Quella del professor Villari è una valutazione che mette da parte qualsiasi simpatia politica. Infatti il professore, da sempre considerato vicino alla sinistra, chiarisce: «Qui non si tratta di governo di centrosinistra o no, ma di rispetto della storia e del suo metodo di insegnamento». Dice Villari: «Non conosco ancora il testo integrale del progetto e mi limito a ciò che ho saputo grazie ai giornali. Ma mi sembra che ci sia un errore di fondo. L’insegnamento della storia viene previsto a un’età in cui i ragazzi non hanno ancora una maturità sufficiente per affrontare e assimilare una visione generale. A dieci anni si studia basandosi su elementi affettivi, sentimentali, magari anche di carattere razionale ma sempre a un livello elementare. Un interesse vero per la materia si raggiunge più tardi. Sono termini che, a mio avviso, vanno rispettati».
Lo storico si pone poi un interrogativo: «Se l’intento è assicurare l’insegnamento della storia contemporanea nella fascia dell’obbligo, riconosco che la proccupazione è più che legittima, ma che va risolta in altra maniera». Interesse personale, visto che il suo manuale di storia edito da Laterza ha venduto in trent’anni un milione e mezzo di copie? Macché: «Da anni ho deciso di non rinnovarlo, non potrei né vorrei limitarmi ad aggiustamenti meccanici, occorrerebbe rivederlo e ripensarlo, non ne ho il tempo, quindi parlo disinteressatamente perché il mio testo in pratica non è più adottato». Torniamo al dunque e anche ai famosi approfondimenti previsti nel triennio finale della ciclo superiore: «Non riesco a capire come si possa immaginare uno studio monografico e slegato dalla visione generale del processo storico. Il dato cronologico era e resta essenziale per la comprensione e la contestualizzazione di qualsiasi avvenimento. I giovani hanno bisogno di una sorta di “griglia generale” entro la quale inse rire le varie nozioni proprio per giungere a una percezione complessiva dello sviluppo, delle differenze, delle molteplicità».
Villari dunque si appresta a intervenire al fianco dei colleghi storici con un documento unitario, anche se da ottobre ha lasciato («per motivi personali e senza fini polemici») la carica istituzionale che ricopriva, cioè la presidenza della Giunta centrale per gli studi storici, l’organismo che collega l’attività di gran parte degli Istituti storici nazionali e delle Deputazioni di storia patria. Cosa farete? Contate di chiedere un incontro al ministro Tullio De Mauro? «Io non voglio polemizzare con nessuno ed esporrò le mie motivazioni al ministro nel modo più tranquillo. Ma mi chiedo perché l’Italia debba cancellare una delle poche cose che funzionano nella nostra scuola. Ricordo solo che analoghe riforme negli Stati Uniti, in Gran Bretagna, in Francia sono fallite e che proprio la Francia è tornata sui propri passi. Adesso in Italia si affronta la storia nell’ ultimo quinquennio e con una adeguata capacità di apprendimento. Se abbiamo qualcosa di positivo, teniamocelo!».

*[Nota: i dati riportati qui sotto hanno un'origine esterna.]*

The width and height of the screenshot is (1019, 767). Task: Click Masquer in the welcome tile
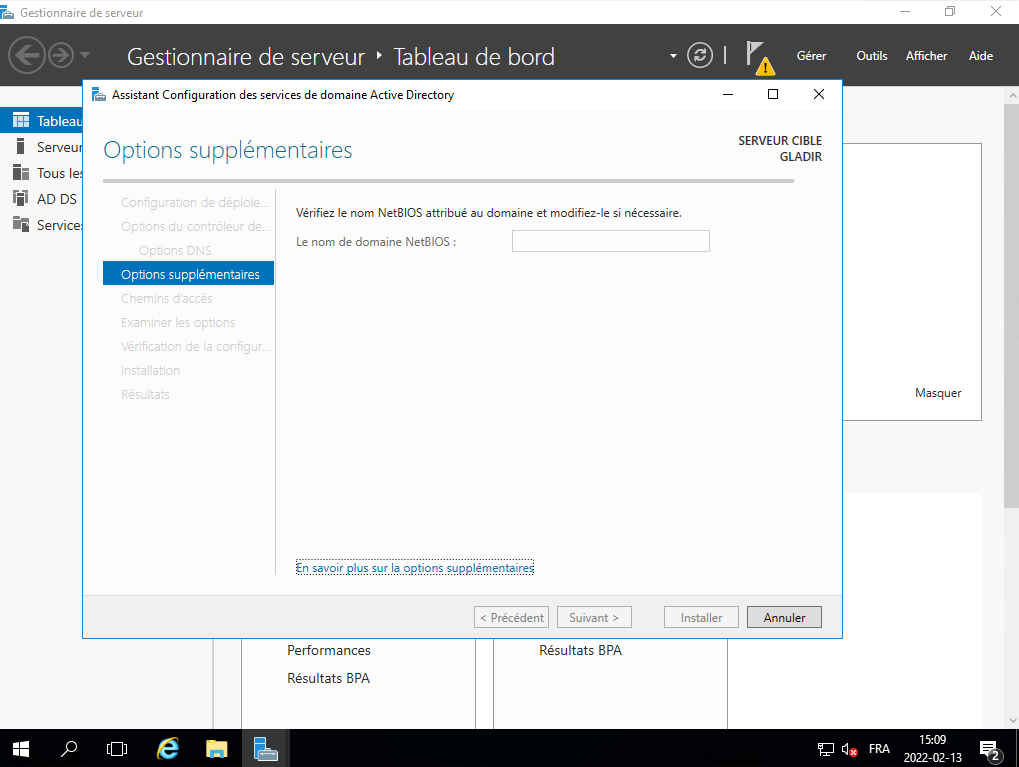pyautogui.click(x=938, y=393)
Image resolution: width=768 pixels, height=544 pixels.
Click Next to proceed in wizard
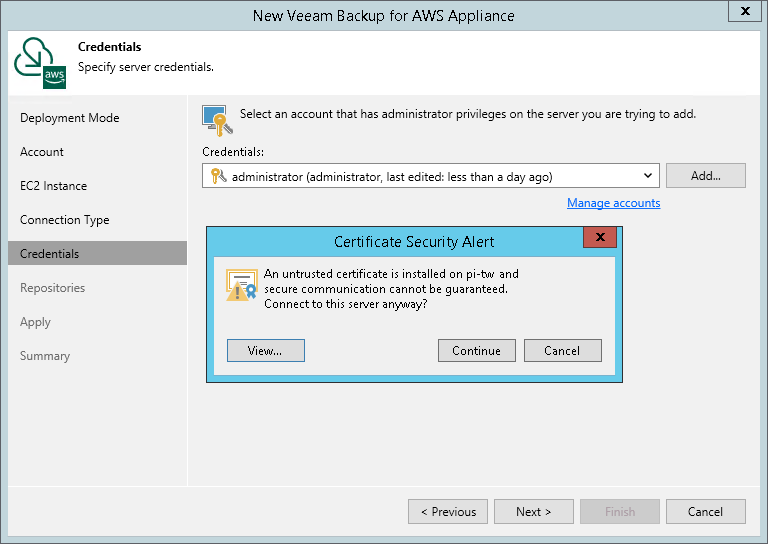(534, 512)
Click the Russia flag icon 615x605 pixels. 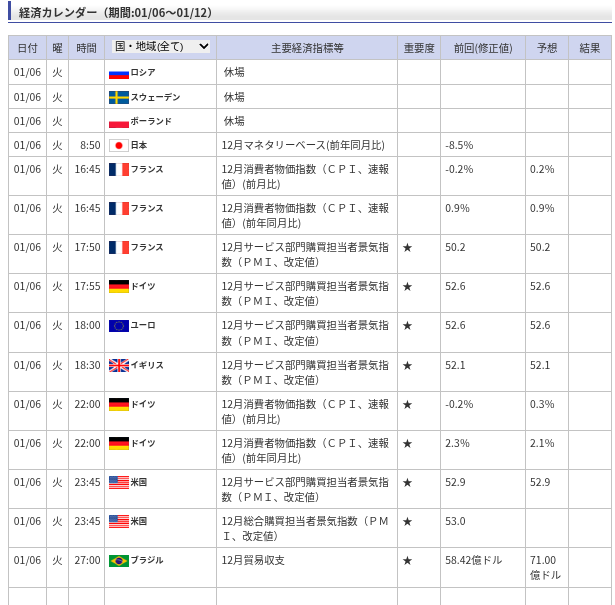click(x=118, y=73)
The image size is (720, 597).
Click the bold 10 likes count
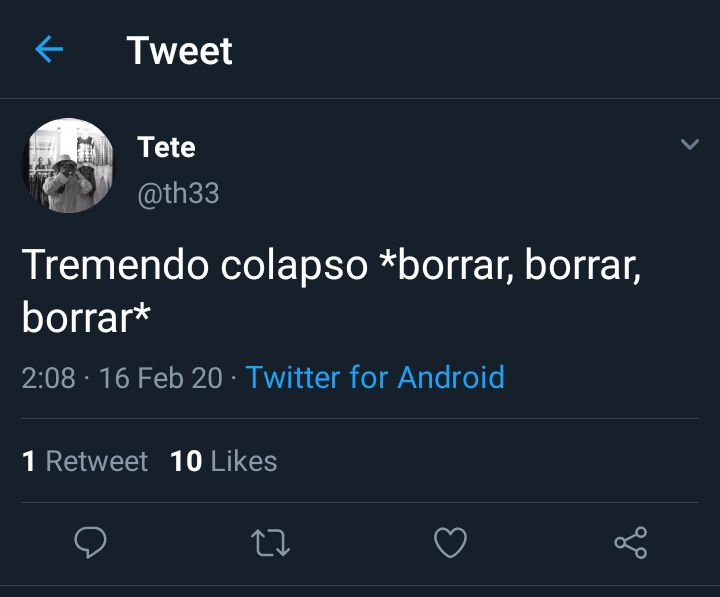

Infine, un’ultima preoccupazione, legata ai recenti e costanti richiami del presidente della Repubblica, Carlo Azeglio Ciampi, all’idea di Patria e di Nazione: «Uno studio della storia con simili sistemi mi sembra in aperto contrasto, anzi in contraddizione, con quelle sollecitazioni del Capo dello Stato, iniziative che personalmente approvo moltissimo. Uno studio della storia coincide con l’esigenza di conoscere approfonditamente l’identità della propria civiltà, della nazione e della comunità civile alle quali si appartiene».